「モモ、準備できましたか?」

「あ、はいっ」


今日は私の実家にジュンさんが正式なご挨拶をしてくれる日。

久しぶりにお婆様の家で一緒にお昼ご飯を食べた後、一度部屋に戻ってきた。

スーツをびしっと着たジュンさんの姿に惚れ惚れしながら私もそれに相応しいようにと服を選んだ。
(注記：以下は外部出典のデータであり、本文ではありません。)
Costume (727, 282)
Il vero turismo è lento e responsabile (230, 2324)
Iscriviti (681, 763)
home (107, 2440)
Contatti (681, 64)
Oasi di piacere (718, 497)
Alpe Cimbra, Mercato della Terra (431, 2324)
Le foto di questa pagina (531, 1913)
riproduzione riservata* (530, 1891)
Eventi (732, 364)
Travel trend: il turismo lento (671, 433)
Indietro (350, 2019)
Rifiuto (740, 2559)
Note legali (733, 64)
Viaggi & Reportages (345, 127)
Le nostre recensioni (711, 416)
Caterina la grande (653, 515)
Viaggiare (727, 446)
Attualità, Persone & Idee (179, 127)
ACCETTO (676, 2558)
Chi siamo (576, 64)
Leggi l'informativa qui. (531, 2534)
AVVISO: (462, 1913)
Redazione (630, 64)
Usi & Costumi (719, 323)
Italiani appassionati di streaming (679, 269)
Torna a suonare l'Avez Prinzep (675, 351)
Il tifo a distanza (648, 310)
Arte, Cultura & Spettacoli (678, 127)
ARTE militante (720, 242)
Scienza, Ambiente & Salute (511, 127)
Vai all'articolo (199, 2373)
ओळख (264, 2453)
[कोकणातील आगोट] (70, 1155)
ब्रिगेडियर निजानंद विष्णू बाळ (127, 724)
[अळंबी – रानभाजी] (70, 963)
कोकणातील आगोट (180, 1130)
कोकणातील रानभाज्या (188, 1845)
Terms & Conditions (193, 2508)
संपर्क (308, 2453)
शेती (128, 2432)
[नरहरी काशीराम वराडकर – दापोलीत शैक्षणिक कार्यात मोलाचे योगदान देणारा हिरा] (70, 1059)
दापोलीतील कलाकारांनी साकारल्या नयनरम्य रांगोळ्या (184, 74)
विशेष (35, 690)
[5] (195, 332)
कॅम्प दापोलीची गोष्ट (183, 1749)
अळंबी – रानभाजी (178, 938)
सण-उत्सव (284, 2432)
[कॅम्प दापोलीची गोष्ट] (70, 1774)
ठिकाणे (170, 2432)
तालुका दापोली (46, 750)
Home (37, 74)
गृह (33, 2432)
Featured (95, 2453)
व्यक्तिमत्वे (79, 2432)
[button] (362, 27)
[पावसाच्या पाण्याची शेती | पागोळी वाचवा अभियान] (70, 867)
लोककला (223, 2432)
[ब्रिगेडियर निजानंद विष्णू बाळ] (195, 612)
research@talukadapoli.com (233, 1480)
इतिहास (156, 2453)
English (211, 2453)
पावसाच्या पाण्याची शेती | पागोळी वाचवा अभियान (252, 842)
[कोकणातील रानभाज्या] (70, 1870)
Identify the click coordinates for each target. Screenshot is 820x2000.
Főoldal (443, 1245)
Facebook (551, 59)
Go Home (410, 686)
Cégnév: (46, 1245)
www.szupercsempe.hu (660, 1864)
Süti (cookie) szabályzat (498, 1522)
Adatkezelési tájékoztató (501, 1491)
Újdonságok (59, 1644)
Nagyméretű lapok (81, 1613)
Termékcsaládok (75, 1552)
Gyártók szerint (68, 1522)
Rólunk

いつものように私の車をジュンさんが運転し、実家に向かう。

車中、ジュンさんの口数は少ない。いつもたくさん話す方でもないけど、なんとなく表情が硬い。


「ジュンさん?具合でも悪いんですか?」

「いえ、」

「あの、疲れてるなら私、運転しますよ?」

「いえ、少し緊張しているだけですから、大丈夫です」

「緊張、ですか?何度も会ってるのに?」


私なら緊張を通り越して熱出ちゃうかもしれないけど、いつも余裕なジュンさんがと思うとちょっと意外。


「お付き合いのお許しはいただいていても結婚となると話は別です」

「…そう、なんでしょうか」

「そうですよ、天ケ瀬桃華を堂地桃華に変えてしまうんですからね」


名字が変わるだけで、親子関係であることには違いない。

確かに結婚したらそう簡単に会える距離ではなくなるかもしれないけど…


「それに、モモは一人っ子ですしね」

「そうです、けど」

「娘はやれないと言われても、頷いてくれるまで何度でも来ますけどね?」


ジュンさんはニヤリと笑ってからハンドルを切った。


「さぁ着きましたよ、モモ」


私は車を降りて、ジュンさんと一緒に実家の玄関をあけた。


「ただいま~」

「堂地さん、いらっしゃい。どうぞ、」

「こんにちは。今日はお時間ありがとうございます」

「まぁ固い挨拶はいいから、入って?」


あの、お母さん、私は?

桃華ちゃんお帰りって言ってくれない感じ?

私は少しだけ寂しく思いながらジュンさんの後について行く。


先にリビングに行ったジュンさんはお父さんに挨拶をした。

そのままついて行こうとしたらお母さんにお茶の準備をするように言われた。